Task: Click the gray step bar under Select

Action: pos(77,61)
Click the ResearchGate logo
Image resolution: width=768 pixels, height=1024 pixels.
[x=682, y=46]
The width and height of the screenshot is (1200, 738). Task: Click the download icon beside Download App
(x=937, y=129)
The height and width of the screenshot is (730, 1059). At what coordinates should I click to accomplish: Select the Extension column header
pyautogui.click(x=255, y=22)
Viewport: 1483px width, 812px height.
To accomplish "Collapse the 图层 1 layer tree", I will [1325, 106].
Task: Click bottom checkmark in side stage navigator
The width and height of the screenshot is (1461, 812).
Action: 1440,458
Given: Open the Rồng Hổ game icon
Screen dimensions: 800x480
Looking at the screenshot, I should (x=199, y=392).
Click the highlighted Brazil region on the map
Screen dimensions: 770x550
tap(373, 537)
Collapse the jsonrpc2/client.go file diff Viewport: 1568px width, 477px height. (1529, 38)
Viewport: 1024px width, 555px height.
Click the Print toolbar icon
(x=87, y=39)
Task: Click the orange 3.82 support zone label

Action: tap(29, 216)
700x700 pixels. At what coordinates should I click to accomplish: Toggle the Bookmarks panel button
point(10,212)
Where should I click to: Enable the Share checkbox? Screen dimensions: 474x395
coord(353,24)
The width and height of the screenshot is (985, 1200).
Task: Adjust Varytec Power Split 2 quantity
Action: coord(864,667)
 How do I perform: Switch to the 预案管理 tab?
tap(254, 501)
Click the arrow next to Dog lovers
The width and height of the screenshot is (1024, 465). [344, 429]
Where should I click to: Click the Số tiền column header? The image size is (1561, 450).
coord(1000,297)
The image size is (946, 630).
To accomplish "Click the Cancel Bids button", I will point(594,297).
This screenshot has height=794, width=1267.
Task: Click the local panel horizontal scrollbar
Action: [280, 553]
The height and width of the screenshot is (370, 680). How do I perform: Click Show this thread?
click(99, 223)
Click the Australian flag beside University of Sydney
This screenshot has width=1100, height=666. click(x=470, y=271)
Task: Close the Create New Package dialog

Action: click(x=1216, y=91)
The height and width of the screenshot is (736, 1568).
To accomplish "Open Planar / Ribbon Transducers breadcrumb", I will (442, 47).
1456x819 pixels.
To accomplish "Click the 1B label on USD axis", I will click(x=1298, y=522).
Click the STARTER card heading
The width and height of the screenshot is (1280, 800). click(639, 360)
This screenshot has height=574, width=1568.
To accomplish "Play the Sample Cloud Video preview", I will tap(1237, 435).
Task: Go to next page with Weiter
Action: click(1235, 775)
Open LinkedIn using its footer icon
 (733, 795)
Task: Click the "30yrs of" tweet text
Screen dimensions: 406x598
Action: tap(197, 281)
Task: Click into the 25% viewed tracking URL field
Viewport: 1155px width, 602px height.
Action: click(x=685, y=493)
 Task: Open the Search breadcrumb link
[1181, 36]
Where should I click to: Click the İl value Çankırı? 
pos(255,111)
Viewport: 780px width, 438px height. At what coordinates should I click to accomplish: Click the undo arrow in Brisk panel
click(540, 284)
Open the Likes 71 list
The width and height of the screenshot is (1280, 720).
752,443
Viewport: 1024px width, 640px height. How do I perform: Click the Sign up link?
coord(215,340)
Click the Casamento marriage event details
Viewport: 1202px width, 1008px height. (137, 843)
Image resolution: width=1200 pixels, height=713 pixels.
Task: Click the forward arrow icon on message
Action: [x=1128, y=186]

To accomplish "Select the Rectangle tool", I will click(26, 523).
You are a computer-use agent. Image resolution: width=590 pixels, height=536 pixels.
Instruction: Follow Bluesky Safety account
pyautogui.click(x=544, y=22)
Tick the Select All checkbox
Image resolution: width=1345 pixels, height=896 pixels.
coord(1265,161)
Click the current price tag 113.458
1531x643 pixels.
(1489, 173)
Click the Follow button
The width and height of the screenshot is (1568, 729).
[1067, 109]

------------------------------------------------------------------------

Task details: Please copy each line of the material that contains the word "Collapse".

Reply to the task:
To accomplish "Collapse the 图层 1 layer tree", I will [1325, 106].
Collapse the jsonrpc2/client.go file diff Viewport: 1568px width, 477px height. (1529, 38)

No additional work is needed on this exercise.